● What you should do
In the records below, find the line containing "At what coordinates should I click to accomplish: Open"; restate it and every later line word for word, through the last.

┄┄┄┄┄┄┄┄┄┄┄┄┄┄┄┄┄┄┄┄

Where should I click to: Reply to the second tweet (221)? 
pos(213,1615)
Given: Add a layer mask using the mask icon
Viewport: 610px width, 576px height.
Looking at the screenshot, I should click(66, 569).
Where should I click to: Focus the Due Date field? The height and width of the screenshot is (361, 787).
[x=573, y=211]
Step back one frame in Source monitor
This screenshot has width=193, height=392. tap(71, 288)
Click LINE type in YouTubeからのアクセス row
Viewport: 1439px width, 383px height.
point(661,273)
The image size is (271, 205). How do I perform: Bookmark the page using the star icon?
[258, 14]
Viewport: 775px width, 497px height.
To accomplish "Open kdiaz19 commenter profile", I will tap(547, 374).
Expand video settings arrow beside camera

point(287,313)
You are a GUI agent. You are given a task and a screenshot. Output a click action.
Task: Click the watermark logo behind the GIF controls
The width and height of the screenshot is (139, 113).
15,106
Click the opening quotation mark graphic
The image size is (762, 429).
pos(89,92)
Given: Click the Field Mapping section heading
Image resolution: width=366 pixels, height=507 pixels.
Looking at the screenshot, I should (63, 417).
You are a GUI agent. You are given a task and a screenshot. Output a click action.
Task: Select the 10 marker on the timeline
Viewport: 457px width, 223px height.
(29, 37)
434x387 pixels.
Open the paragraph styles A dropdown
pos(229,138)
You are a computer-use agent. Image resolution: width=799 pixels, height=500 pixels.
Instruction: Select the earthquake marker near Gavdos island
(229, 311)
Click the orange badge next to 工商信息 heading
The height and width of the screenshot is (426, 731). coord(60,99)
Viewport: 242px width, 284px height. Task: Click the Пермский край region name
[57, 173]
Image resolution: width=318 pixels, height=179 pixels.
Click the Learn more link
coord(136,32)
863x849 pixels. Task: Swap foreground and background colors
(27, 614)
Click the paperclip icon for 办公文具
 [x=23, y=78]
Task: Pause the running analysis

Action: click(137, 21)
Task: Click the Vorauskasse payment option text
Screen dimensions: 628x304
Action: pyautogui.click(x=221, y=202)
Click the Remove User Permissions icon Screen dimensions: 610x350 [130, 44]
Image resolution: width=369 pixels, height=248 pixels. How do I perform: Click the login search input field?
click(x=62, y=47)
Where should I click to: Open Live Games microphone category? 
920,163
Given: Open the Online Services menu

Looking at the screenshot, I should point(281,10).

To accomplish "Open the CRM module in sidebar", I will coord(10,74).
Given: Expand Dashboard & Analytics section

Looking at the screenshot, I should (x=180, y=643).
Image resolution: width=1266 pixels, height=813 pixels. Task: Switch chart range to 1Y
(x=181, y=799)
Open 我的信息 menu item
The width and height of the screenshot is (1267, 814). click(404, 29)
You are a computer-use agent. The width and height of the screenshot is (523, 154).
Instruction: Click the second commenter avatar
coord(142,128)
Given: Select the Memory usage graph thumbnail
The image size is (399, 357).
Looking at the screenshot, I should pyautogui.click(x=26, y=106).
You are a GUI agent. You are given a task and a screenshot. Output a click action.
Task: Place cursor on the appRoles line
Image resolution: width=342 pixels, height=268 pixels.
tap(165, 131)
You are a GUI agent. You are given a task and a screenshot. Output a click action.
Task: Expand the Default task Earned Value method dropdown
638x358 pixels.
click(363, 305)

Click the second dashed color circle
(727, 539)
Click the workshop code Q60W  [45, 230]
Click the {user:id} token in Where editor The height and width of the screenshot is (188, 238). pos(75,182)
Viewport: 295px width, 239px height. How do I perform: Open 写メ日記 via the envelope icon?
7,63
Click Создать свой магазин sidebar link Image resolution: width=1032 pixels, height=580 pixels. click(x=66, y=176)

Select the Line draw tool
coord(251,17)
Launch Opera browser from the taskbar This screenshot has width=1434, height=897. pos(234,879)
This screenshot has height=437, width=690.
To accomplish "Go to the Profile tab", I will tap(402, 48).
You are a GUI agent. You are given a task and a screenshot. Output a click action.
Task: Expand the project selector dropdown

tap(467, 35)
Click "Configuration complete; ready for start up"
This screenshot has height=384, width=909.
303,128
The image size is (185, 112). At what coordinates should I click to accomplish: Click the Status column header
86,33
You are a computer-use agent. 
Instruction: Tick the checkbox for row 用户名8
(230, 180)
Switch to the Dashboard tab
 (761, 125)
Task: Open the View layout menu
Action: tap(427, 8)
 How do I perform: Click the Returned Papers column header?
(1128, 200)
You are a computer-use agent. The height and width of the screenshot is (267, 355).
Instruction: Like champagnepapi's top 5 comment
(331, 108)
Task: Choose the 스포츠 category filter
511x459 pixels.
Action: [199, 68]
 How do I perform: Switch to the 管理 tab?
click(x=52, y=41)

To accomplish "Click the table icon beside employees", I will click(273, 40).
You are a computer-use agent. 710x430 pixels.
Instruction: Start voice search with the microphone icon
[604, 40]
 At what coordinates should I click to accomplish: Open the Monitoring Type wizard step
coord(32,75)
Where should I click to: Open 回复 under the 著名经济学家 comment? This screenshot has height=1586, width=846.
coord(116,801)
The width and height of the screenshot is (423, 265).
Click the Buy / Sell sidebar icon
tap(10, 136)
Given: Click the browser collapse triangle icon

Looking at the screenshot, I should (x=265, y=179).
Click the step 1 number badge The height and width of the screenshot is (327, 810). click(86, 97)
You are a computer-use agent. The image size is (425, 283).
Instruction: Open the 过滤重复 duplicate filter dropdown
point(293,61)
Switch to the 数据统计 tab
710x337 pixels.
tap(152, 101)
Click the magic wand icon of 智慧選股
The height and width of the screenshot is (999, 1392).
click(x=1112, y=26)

┄┄┄┄┄┄┄┄┄┄┄┄┄┄┄┄┄┄┄┄

● Your response
 At what coordinates should I click to accomplish: Open the Monitoring Type wizard step
coord(32,75)
Where should I click to: Open 回复 under the 著名经济学家 comment? This screenshot has height=1586, width=846.
coord(116,801)
The width and height of the screenshot is (423, 265).
Click the Buy / Sell sidebar icon
tap(10, 136)
Given: Click the browser collapse triangle icon

Looking at the screenshot, I should (x=265, y=179).
Click the step 1 number badge The height and width of the screenshot is (327, 810). click(86, 97)
You are a computer-use agent. The image size is (425, 283).
Instruction: Open the 过滤重复 duplicate filter dropdown
point(293,61)
Switch to the 数据统计 tab
710x337 pixels.
tap(152, 101)
Click the magic wand icon of 智慧選股
The height and width of the screenshot is (999, 1392).
click(x=1112, y=26)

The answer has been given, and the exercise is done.